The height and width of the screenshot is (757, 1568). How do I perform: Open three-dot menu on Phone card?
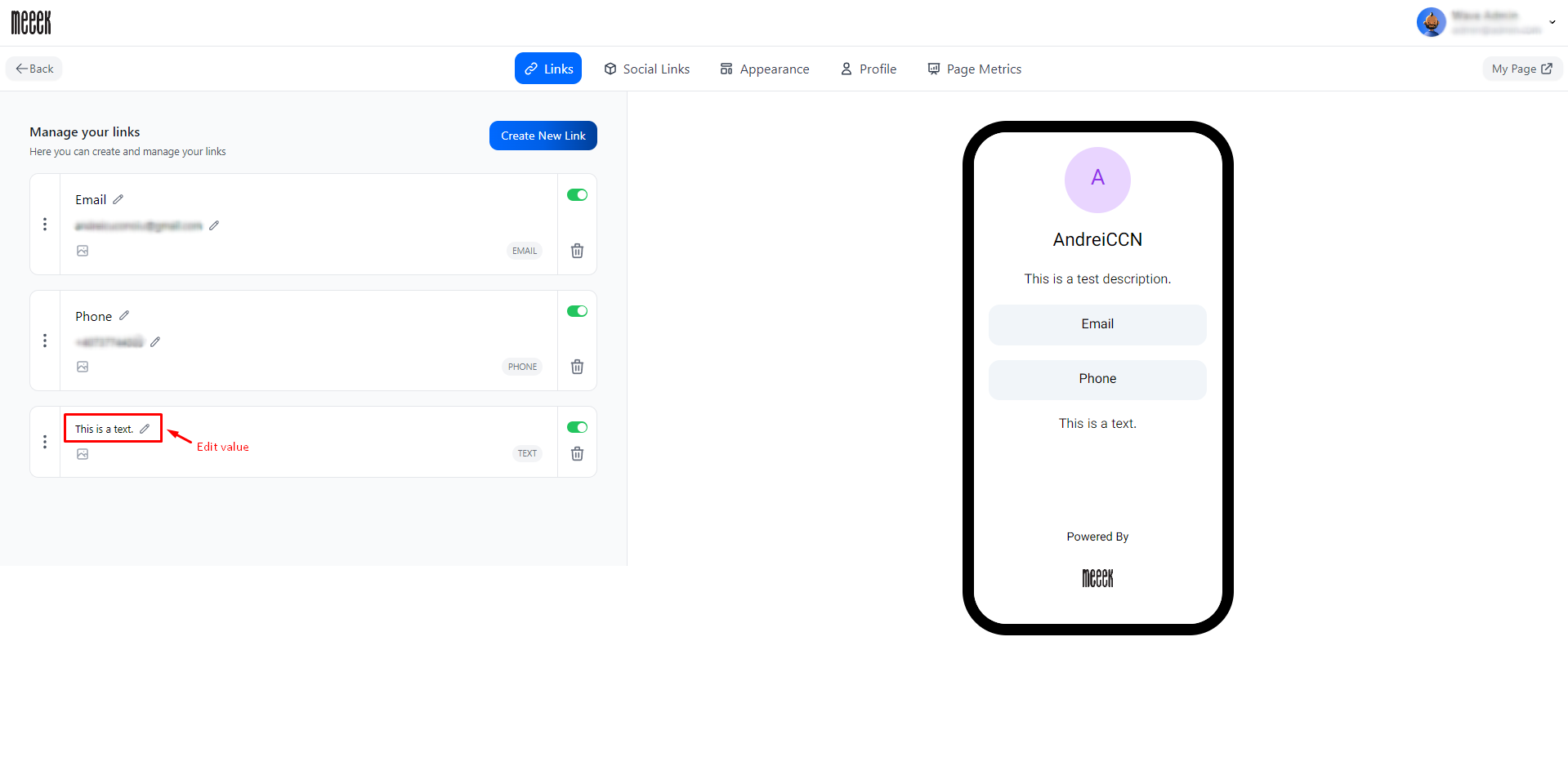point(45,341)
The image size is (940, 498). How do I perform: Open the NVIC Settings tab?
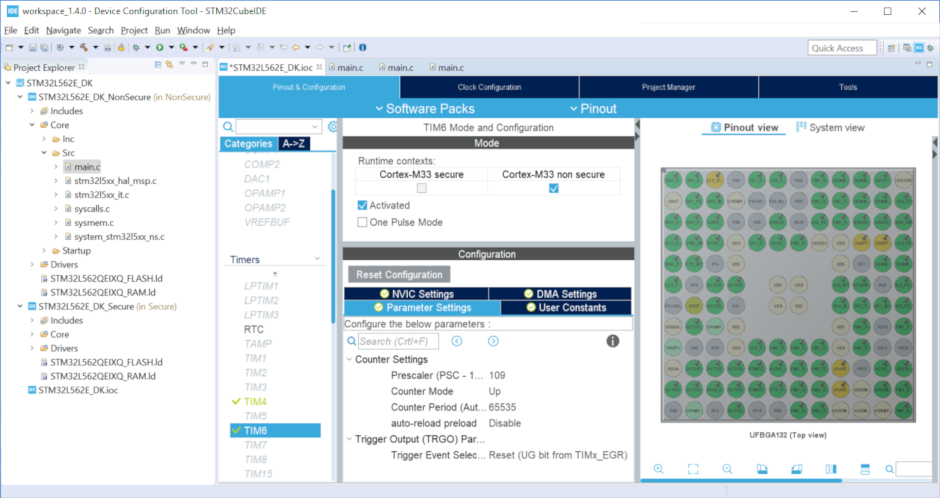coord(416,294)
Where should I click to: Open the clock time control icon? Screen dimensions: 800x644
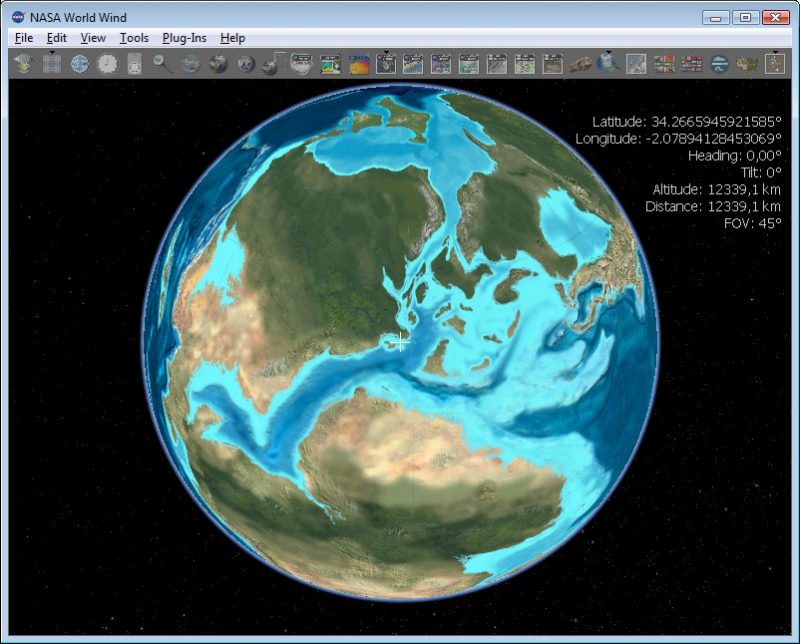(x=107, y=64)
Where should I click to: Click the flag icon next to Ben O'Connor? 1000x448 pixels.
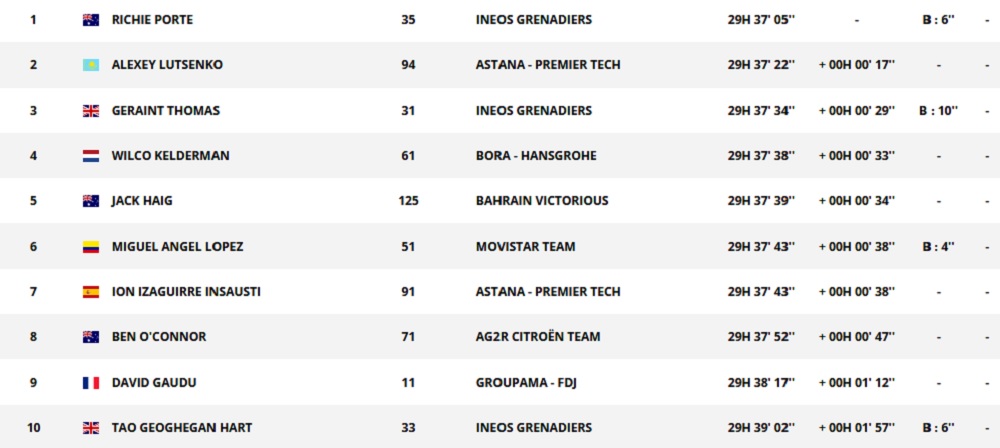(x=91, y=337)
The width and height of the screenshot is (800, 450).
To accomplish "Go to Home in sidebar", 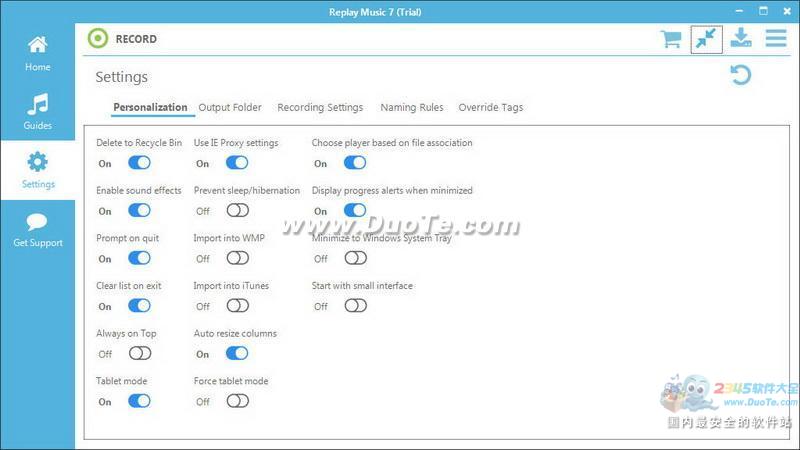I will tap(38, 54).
++++++
* [WORK REQUIRED]:
The answer should contain nothing but the lines from the top of the data above through the line containing "The width and", copied exactly, with no images.

* [EXPECTED OUTPUT]:
The height and width of the screenshot is (757, 1568). How do I perform: Open three-dot menu on Phone card?
point(45,341)
The image size is (940, 498). How do I perform: Open the NVIC Settings tab?
coord(416,294)
Where should I click to: Open the clock time control icon? Screen dimensions: 800x644
(x=107, y=64)
Where should I click to: Click the flag icon next to Ben O'Connor? 1000x448 pixels.
(x=91, y=337)
The width and height of the screenshot is (800, 450).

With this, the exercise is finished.